Emily Wang MD, MAS
Assistant Professor of Medicine (General Medicine)
Vulnerable populations, specifically individuals with a history of incarceration; Social determinants of health; Community health workers; Community based participatory research
- National Heart, Lung, Blood Institute Career Development Award - Exploring three population-specific factors that may affect health outcomes in patients released from correctional facilities with cardiovascular risk factors and disease: the epidemiology of cardiovascular risk factors and disease, the nature of cardiovascular risk factor and disease care in prison health care systems, and prisoners’ knowledge, attitudes, and beliefs regarding their cardiovascular risk factors. Role: PI.
- The Impact of Incarceration and Substance Abuse on HIV-Infected Veterans - Exploring the impact of recent incarceration on HIV outcomes in HIV-infected Veterans in the Veterans Aging Cohort Study.

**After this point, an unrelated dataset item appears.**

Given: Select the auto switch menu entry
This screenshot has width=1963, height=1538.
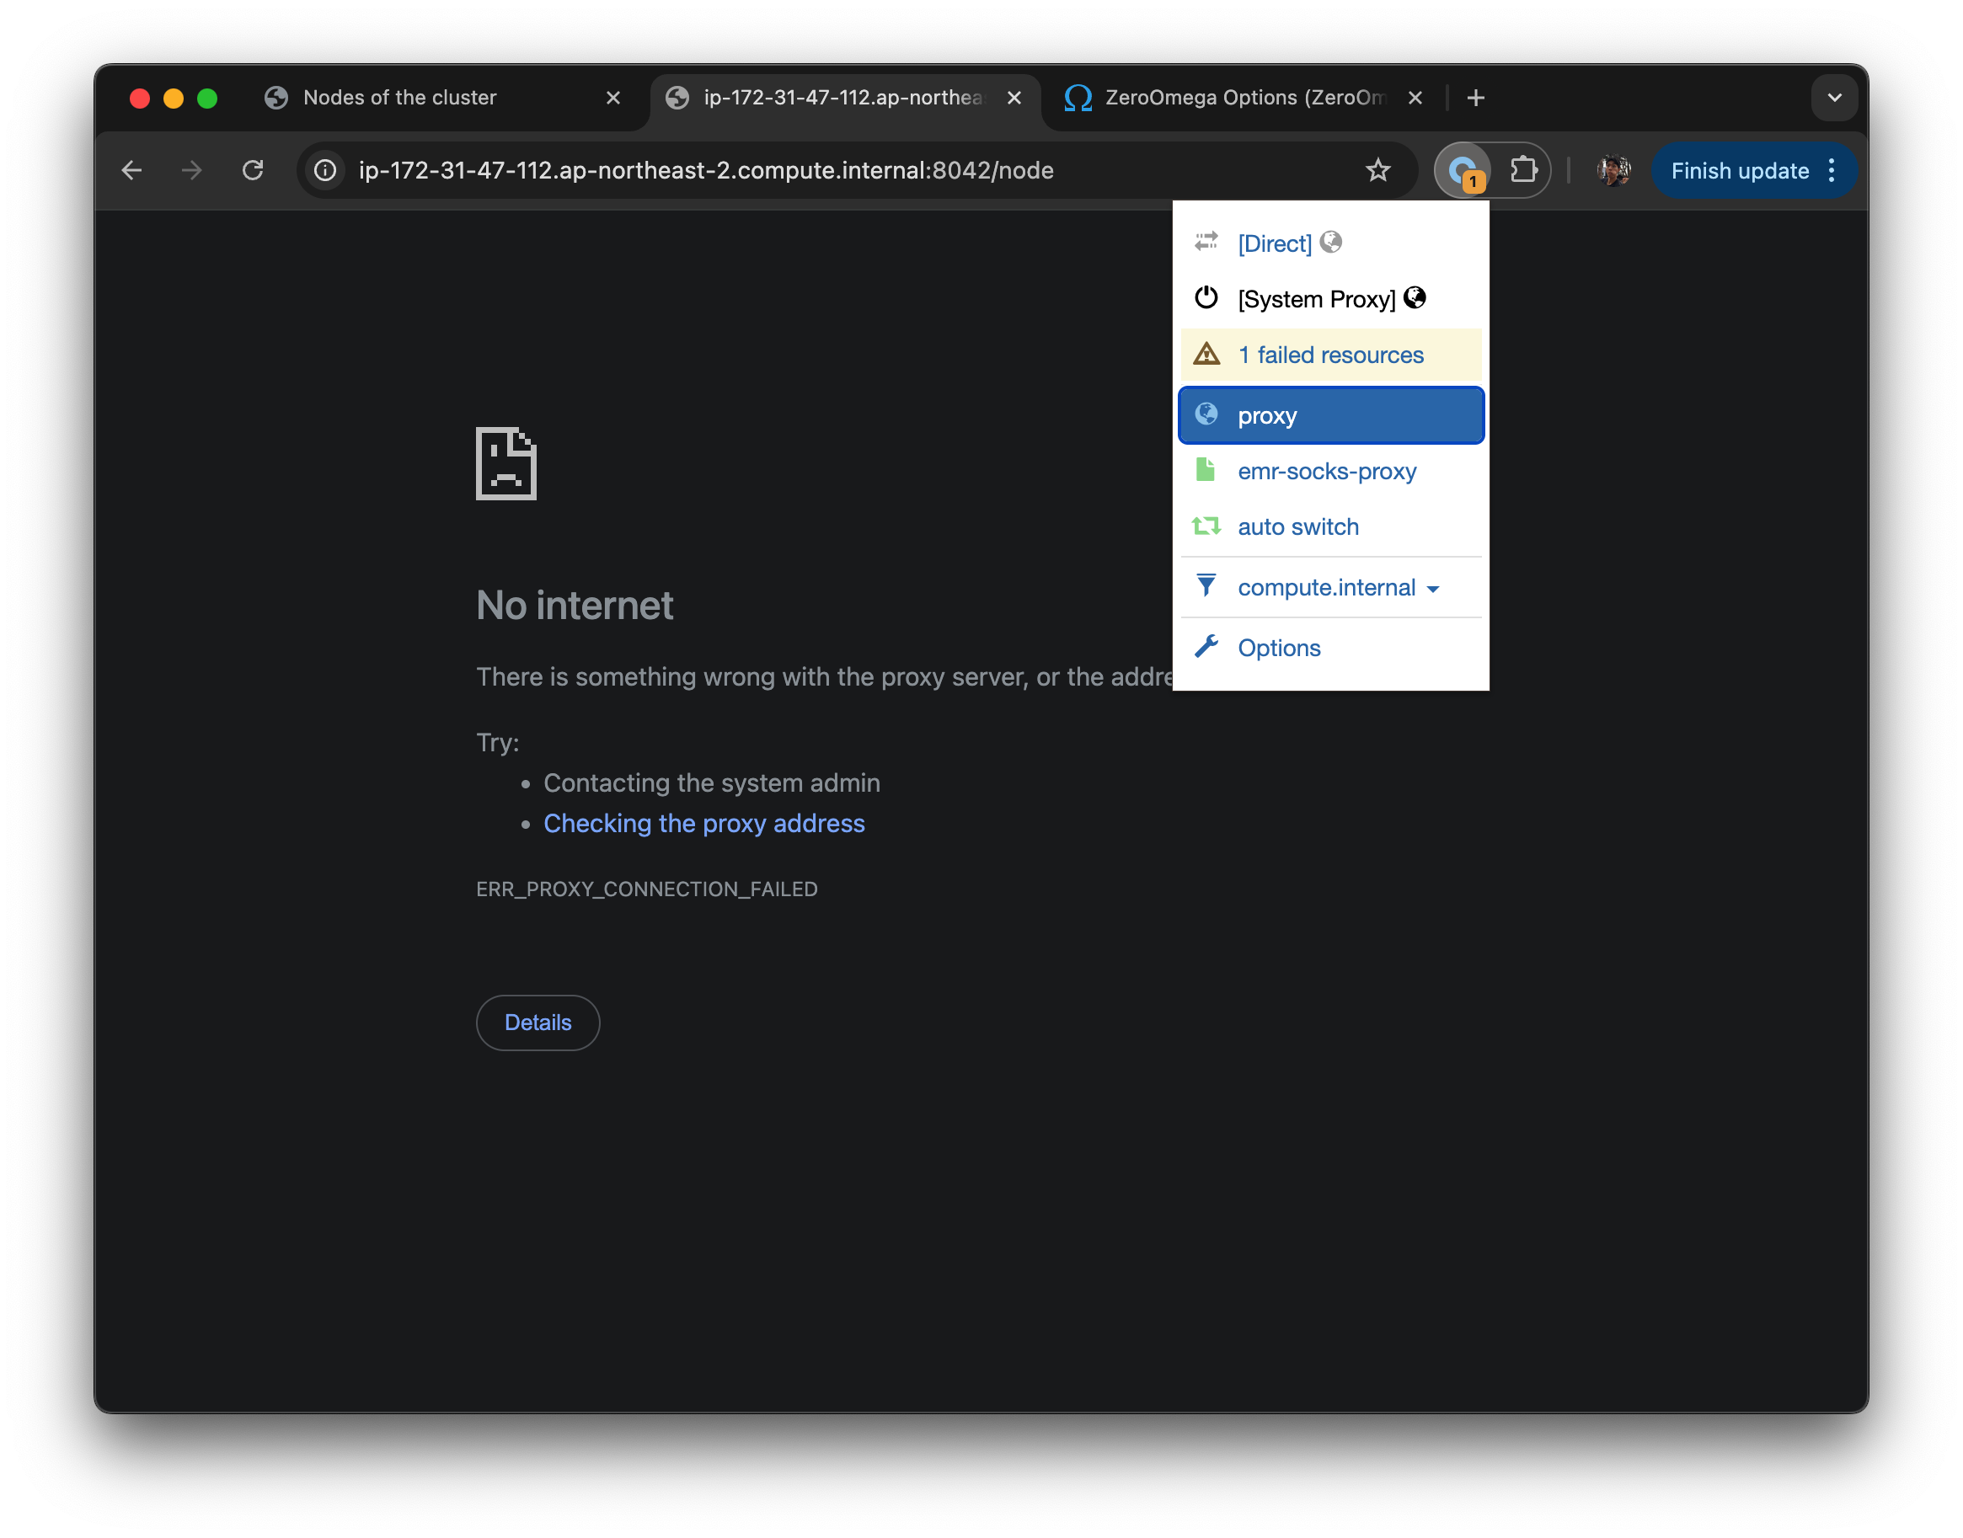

We will specifically study the role of antiretroviral adherence, substance abuse treatment, and access to primary care on the association between incarceration and HIV outcomes. Role: PI.
- Centers of Medicare & Medicaid Innovation Award: “Transitions Clinic Network: Linking High-Risk Medicaid Patients Leaving Prison to Community Primary Care” - Leveraging the Transitions Clinic Network (11 clinics in 6 states, Puerto Rico and the District of Columbia) to improve health, health care access, and reduce health care costs for individuals with chronic medical conditions returning from prison. Role: Co-Founder of the Transitions Clinic Network and Director of Evaluation.

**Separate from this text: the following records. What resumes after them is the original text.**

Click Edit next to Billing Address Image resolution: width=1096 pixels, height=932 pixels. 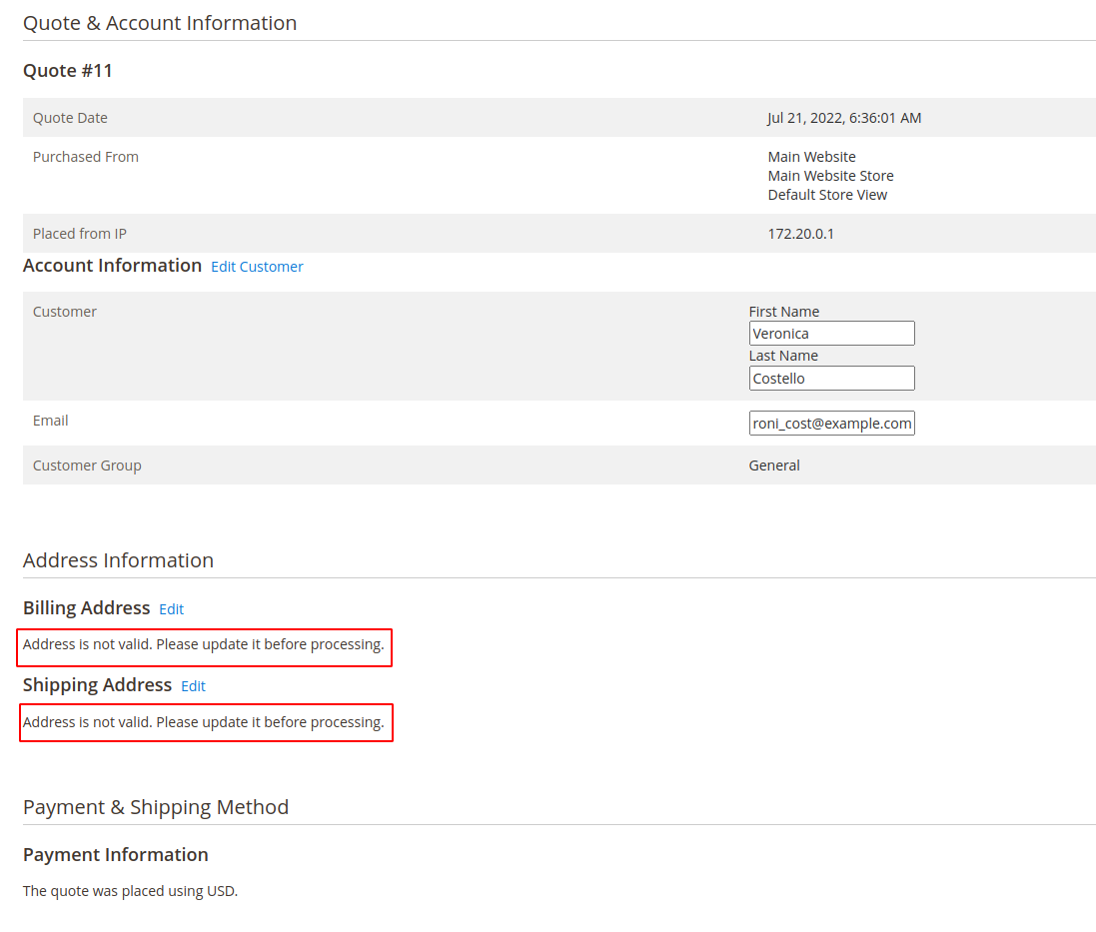pyautogui.click(x=171, y=609)
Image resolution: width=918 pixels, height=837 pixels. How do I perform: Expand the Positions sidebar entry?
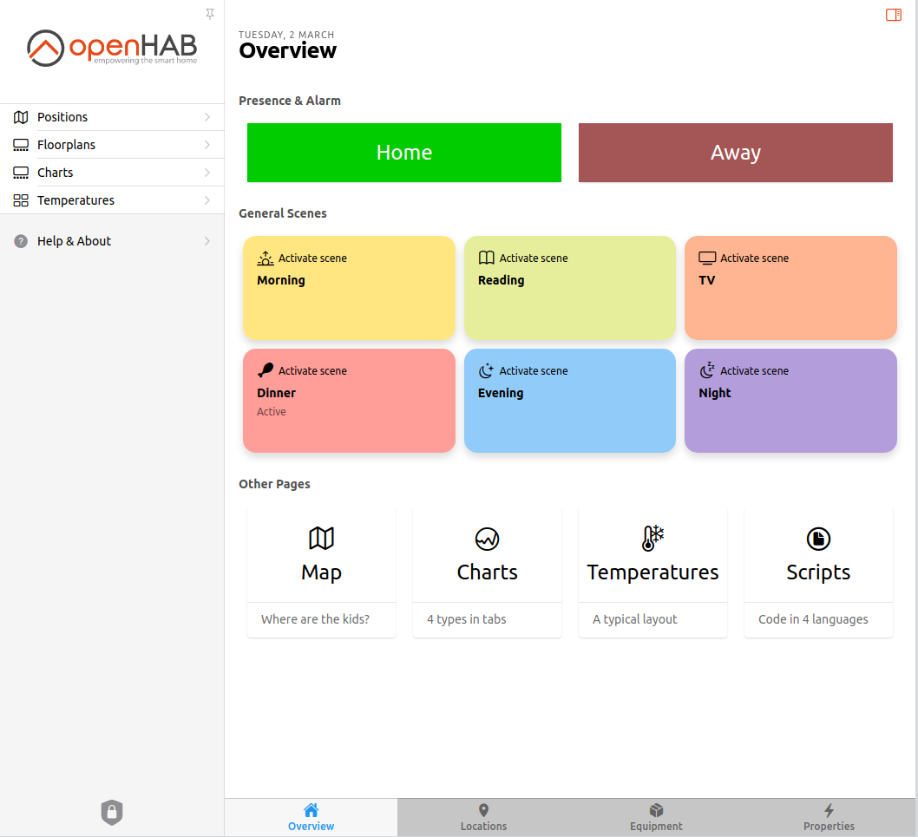pos(113,116)
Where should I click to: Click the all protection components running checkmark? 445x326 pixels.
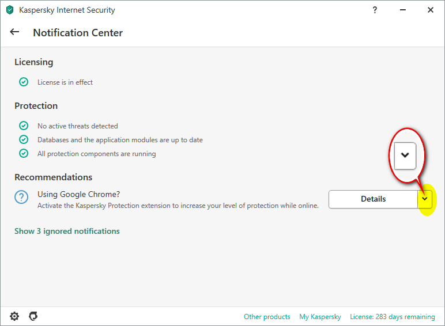click(24, 153)
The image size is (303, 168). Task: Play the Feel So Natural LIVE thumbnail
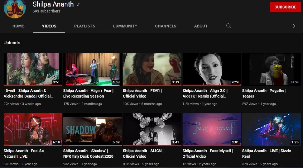point(33,129)
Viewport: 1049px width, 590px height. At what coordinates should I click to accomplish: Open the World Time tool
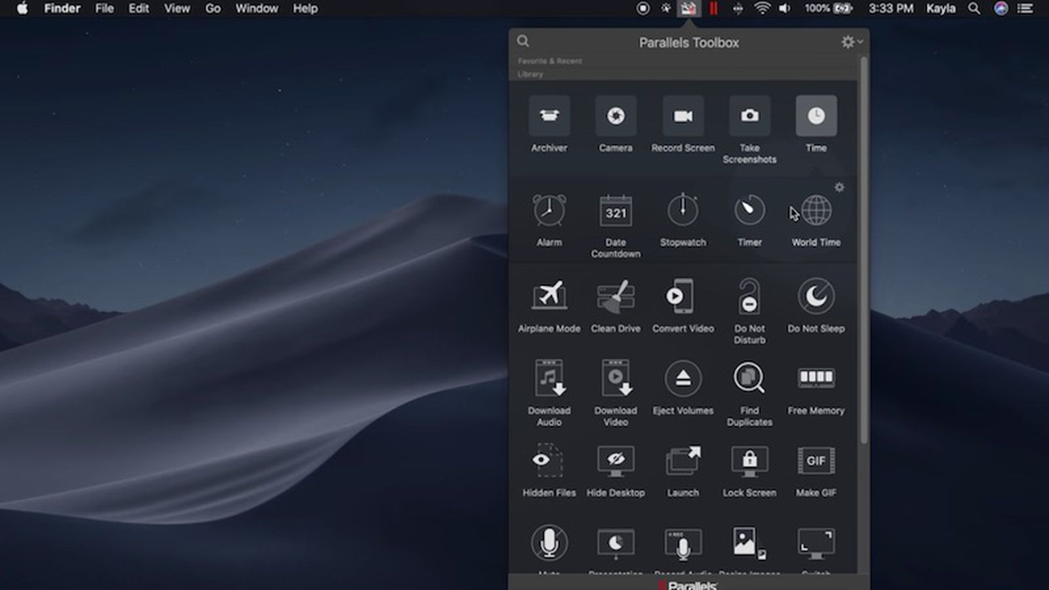click(816, 211)
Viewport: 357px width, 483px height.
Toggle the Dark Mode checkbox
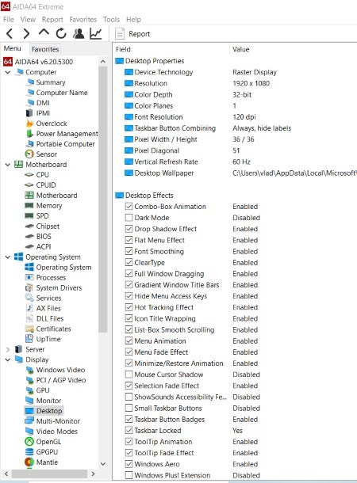tap(129, 218)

- Yale Center for Clinical Investigation – “The Impact of Incarceration on the Control of Cardiovascular Risk Factors” - Exploring impact of recent incarceration on control of cardiovascular risk factors among Veterans in the Veterans Aging Cohort Study. We will specifically study the role of access to primary care and substance abuse on the association between incarceration and control of cardiovascular risk factors. Role: PI.
My research explores incarceration as a risk factor for cardiovascular disease and how correctional facilities can be a meaningful point of intervention to prevent and mitigate cardiovascular disease in the community.